As both a Church of Scotland minister and a zoologist, I take issue with John Mason MSP in his assertion that the belief that God created the world in six days cannot be proved or disproved by science (MSP in crackdown on the teaching of creationism, News, February 8).

Insofar as science works by carefully considering all the available evidence, which in this case is overwhelming, a six-day creation can indeed be disproved.

It is certainly true, as John Mason states, that other belief systems exist. There are people who, as a matter of faith, oppose the view that our planet is the culmination of geological processes stretching back billions of years and that life on earth is the product of millions of years of evolution by natural selection. For them, no amount of scientific evidence will suffice. Their belief systems are not based on scientific enquiry, nor on any form of human reason. However, to quote Harvard Professor Steven Pinker: "Evolution is true not because the experts say it is, nor because some world-view demands it, but because the evidence overwhelmingly supports it."
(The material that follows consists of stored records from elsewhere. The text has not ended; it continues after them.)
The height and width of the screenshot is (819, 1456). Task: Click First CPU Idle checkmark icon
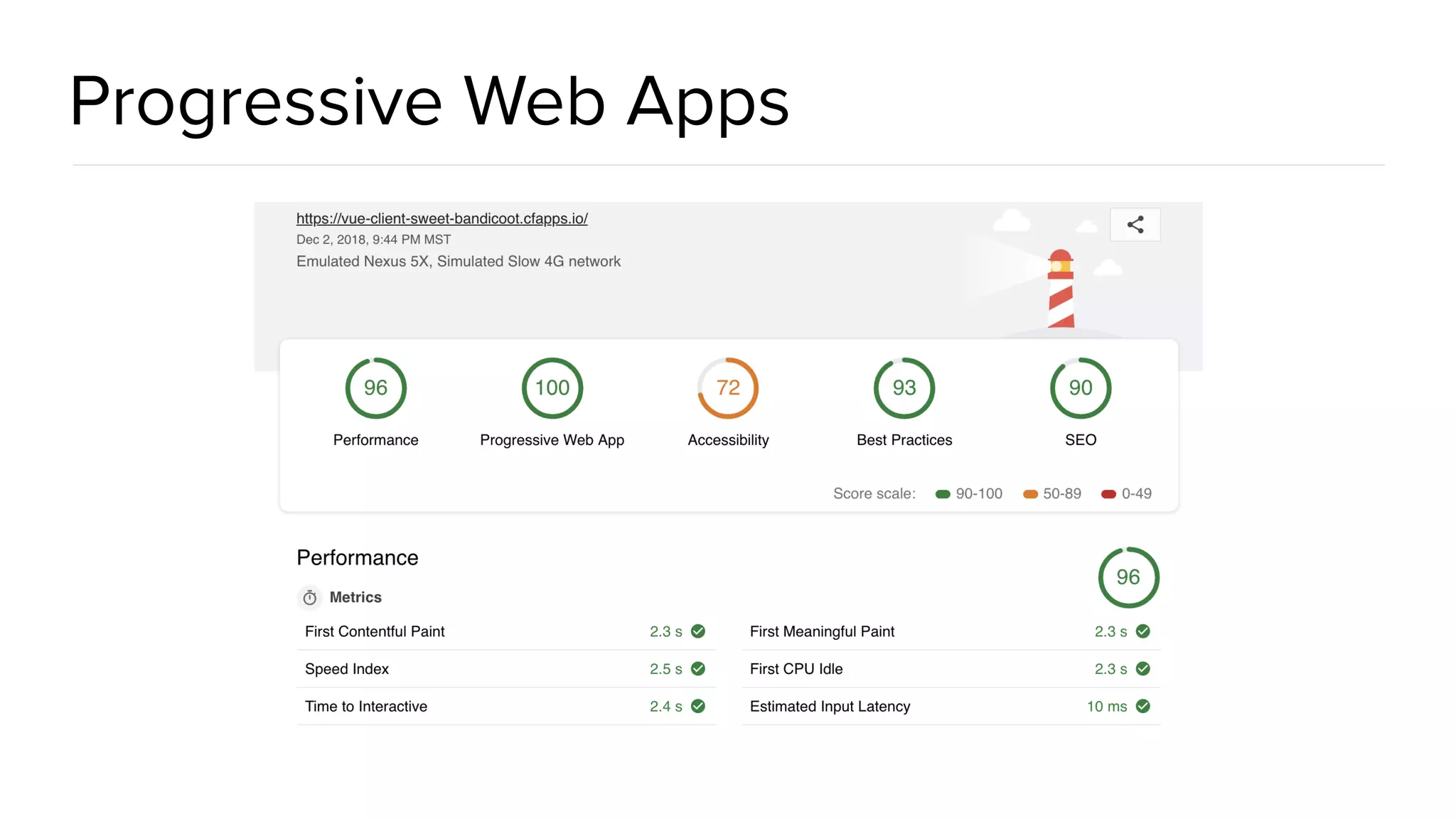1143,669
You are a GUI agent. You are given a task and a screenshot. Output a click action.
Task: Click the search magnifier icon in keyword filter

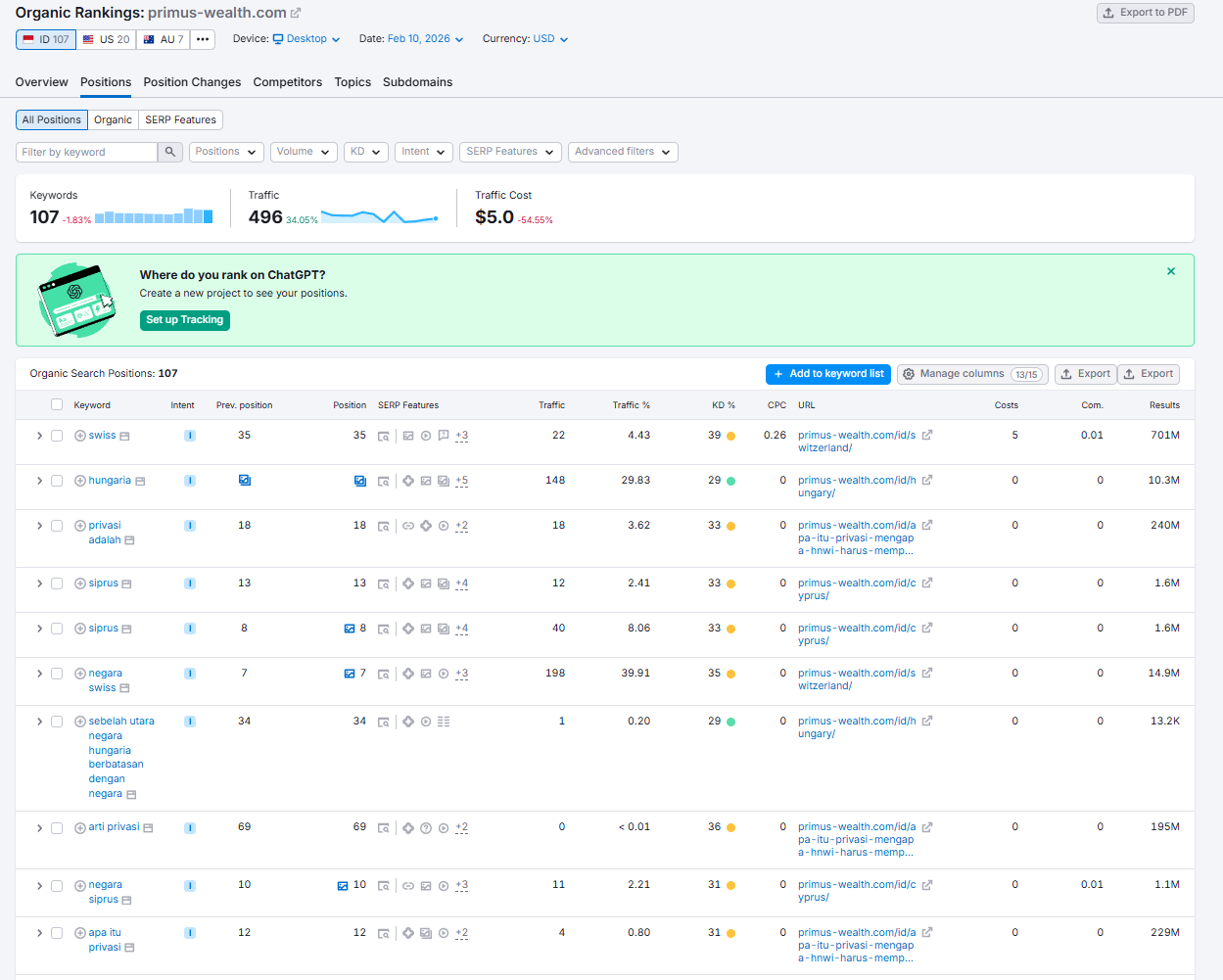(170, 152)
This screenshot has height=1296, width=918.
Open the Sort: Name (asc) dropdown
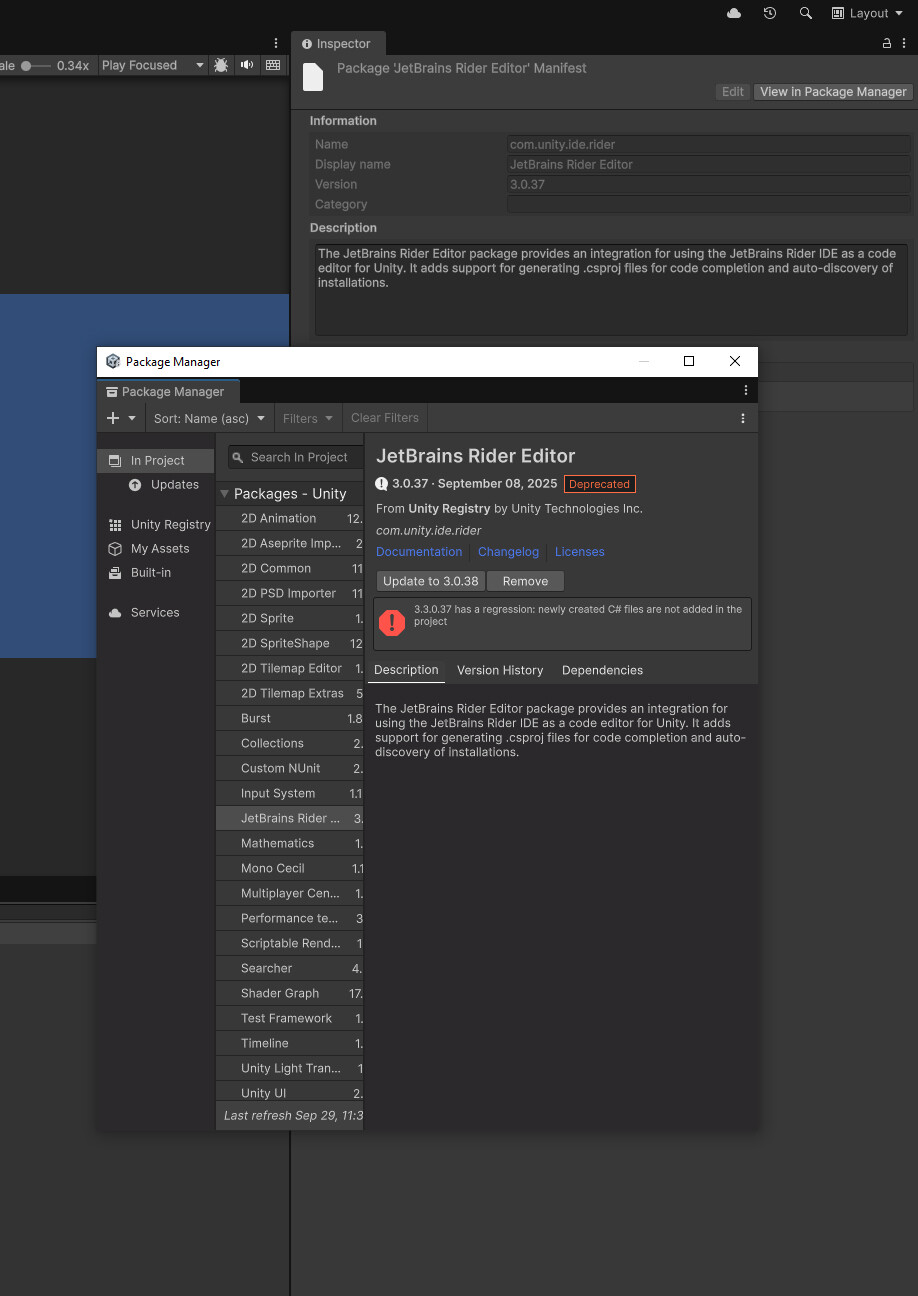pos(209,418)
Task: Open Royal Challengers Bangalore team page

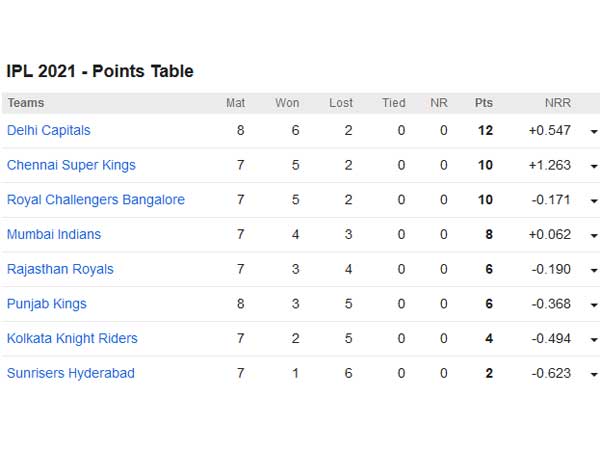Action: point(96,200)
For all I know there may even be some who believe that the earth is flat, or that the sun, planets and stars revolve around it, but believing something does not make it true. So, in the light of all the evidence to the contrary, these are emphatically not "valid beliefs for people to hold", and certainly not views which schools should teach "without taking sides". So far as the Bible's story of creation is concerned, I suspect that its writers would never have expected their creation story to be taken literally. They were interested in a different kind of truth from that eventually revealed by scientific enquiry.

Rev David A Collins,

Broughty Ferry

I wonder if any of the opponents of creationism have actually looked at the different theories surrounding it, many of which are quite compatible with present scientific teaching. Evolution itself is subject to different interpretations. Naturalistic evolution, which appears to be the main evolutionary view espoused, has no place for God. Thomistic evolution, from Thomas Aquinas, pictured God as the prime mover in creating the universe, working through evolution. Some modern-day evangelists like Strong and Orr, accommodate evolutionary ideas while still involving God, and Henri Bergson's emergent evolution allows for the intervention of God at different points in evolution.

Creationism also has a number of different expressions, each with its own fairly scary title, but broadly mean that the six days of Genesis may be literal days, may be figurative days ("day" means "age" elsewhere in the Bible), or may be literal days with long periods of time between each one. Maybe at the heart of creation there is not a God particle, but God.

There is ample room for interpretation of the Bible's statement on creation, and it disturbs me that in all the criticism of creationism, only the literal view of six literal days is considered.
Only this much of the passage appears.